Page excerpt -
Spurred by a shock one-point loss to Carlton in the 1999 preliminary final, Essendon went through the opening 20 rounds of the 2000 AFL season undefeated.

With an average winning margin of more than 50 points a game, the Bombers looked poised to record the first perfect season in league history.

The Western Bulldogs had other ideas and stunned Essendon with a fourth quarter come-from-behind 11-point victory.

The Bombers had the last laugh winning the grand final against Melbourne by 10 goals, but missing a shot at perfection is an itch you can never quite scratch.

9. USA v Soviet Union, New York Winter Olympics 1980

Americans widely consider the Miracle on Ice at the 1980 Winter Olympics the greatest upset of all time, but most Yanks don’t know a world exists outside the land of the free so they tend to get ahead of themselves.

In the midst of the Cold War, the Soviets’ ice hockey team was packed full of tradition and experience and was the heavy favourite heading into its contest against the US.

Extracted material -

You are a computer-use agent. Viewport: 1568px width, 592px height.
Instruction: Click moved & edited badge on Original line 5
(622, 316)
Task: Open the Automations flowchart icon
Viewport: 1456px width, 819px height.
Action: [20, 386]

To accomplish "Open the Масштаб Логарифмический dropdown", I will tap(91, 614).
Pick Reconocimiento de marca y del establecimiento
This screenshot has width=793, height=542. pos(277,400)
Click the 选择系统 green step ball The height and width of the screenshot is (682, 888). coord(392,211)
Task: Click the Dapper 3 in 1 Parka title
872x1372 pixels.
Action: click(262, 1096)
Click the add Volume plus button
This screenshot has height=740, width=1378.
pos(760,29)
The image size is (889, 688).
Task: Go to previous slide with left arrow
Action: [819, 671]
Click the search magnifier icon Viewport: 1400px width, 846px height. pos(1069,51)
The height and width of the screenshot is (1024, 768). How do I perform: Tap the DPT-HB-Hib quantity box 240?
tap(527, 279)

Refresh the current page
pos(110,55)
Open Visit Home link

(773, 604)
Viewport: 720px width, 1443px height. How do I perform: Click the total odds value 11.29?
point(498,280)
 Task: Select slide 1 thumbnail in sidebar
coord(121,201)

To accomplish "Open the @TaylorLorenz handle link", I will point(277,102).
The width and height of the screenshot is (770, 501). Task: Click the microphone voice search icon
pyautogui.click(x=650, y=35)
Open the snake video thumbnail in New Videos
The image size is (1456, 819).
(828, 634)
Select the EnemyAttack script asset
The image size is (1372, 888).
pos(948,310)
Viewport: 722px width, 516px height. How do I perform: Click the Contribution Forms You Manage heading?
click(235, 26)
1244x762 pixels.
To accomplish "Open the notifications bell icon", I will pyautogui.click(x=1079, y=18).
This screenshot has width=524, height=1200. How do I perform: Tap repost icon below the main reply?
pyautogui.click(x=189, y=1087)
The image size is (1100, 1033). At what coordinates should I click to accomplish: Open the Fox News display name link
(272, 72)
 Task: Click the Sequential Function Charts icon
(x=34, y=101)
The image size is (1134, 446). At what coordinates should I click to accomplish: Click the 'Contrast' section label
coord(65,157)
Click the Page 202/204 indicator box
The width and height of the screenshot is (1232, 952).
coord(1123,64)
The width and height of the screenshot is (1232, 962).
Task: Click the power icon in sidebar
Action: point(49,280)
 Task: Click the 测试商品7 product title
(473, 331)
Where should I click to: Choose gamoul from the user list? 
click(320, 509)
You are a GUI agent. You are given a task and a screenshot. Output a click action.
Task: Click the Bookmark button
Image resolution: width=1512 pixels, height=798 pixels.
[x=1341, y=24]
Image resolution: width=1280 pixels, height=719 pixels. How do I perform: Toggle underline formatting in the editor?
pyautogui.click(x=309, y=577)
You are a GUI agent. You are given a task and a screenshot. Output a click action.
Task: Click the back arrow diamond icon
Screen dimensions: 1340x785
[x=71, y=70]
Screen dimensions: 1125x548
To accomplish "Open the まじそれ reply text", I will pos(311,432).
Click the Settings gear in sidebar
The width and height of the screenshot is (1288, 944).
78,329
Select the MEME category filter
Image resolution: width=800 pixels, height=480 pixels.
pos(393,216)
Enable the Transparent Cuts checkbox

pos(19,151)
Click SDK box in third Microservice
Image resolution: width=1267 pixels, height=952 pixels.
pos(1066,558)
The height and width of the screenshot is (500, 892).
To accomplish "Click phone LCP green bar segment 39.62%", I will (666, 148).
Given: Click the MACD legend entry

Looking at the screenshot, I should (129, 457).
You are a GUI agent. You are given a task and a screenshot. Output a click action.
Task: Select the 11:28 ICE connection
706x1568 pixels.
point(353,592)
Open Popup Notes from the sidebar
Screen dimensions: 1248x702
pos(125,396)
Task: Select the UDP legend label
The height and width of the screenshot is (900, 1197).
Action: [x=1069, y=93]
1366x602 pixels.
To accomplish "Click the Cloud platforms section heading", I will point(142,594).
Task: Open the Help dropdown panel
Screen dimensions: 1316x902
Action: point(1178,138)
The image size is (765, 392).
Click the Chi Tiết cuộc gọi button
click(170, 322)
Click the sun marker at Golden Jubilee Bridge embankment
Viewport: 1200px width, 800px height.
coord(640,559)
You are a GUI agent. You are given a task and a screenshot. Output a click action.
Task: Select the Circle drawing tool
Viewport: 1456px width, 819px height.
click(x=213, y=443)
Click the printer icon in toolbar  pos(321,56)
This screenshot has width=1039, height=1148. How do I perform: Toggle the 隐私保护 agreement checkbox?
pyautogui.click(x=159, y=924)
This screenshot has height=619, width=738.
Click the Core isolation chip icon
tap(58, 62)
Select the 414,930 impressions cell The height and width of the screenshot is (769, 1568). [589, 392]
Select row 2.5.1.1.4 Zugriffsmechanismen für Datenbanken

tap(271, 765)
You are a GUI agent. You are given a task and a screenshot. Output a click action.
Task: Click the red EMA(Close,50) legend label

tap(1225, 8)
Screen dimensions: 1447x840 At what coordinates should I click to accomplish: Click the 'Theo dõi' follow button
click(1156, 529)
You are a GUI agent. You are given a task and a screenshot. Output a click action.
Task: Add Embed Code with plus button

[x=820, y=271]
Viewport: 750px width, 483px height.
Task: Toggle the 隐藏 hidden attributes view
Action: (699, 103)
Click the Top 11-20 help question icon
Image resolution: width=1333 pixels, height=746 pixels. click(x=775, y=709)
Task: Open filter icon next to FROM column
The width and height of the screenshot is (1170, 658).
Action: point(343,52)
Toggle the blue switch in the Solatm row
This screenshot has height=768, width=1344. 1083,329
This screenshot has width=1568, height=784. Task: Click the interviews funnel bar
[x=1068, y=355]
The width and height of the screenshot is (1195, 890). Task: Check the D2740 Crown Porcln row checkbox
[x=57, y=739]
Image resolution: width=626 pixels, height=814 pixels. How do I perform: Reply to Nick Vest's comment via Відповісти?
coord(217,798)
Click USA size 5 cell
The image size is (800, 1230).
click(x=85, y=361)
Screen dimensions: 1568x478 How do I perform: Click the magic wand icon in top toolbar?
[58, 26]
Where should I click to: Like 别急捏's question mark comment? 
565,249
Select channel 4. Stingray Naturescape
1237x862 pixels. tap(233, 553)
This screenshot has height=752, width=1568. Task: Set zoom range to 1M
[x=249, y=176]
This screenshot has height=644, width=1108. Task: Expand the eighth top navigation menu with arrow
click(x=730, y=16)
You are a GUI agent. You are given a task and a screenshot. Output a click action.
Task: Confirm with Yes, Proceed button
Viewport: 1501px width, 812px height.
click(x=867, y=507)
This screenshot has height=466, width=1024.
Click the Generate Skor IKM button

Problems to work on -
- A) Name every club that the sports upsets excerpt says Essendon played against.
- B) Extract the passage of the sports upsets excerpt between "Spurred by a" and "never quite scratch.", inclusive.
The entries play no role in this work.

Solution set -
- A) Carlton, the Western Bulldogs, and Melbourne.

- B)
Spurred by a shock one-point loss to Carlton in the 1999 preliminary final, Essendon went through the opening 20 rounds of the 2000 AFL season undefeated.

With an average winning margin of more than 50 points a game, the Bombers looked poised to record the first perfect season in league history.

The Western Bulldogs had other ideas and stunned Essendon with a fourth quarter come-from-behind 11-point victory.

The Bombers had the last laugh winning the grand final against Melbourne by 10 goals, but missing a shot at perfection is an itch you can never quite scratch.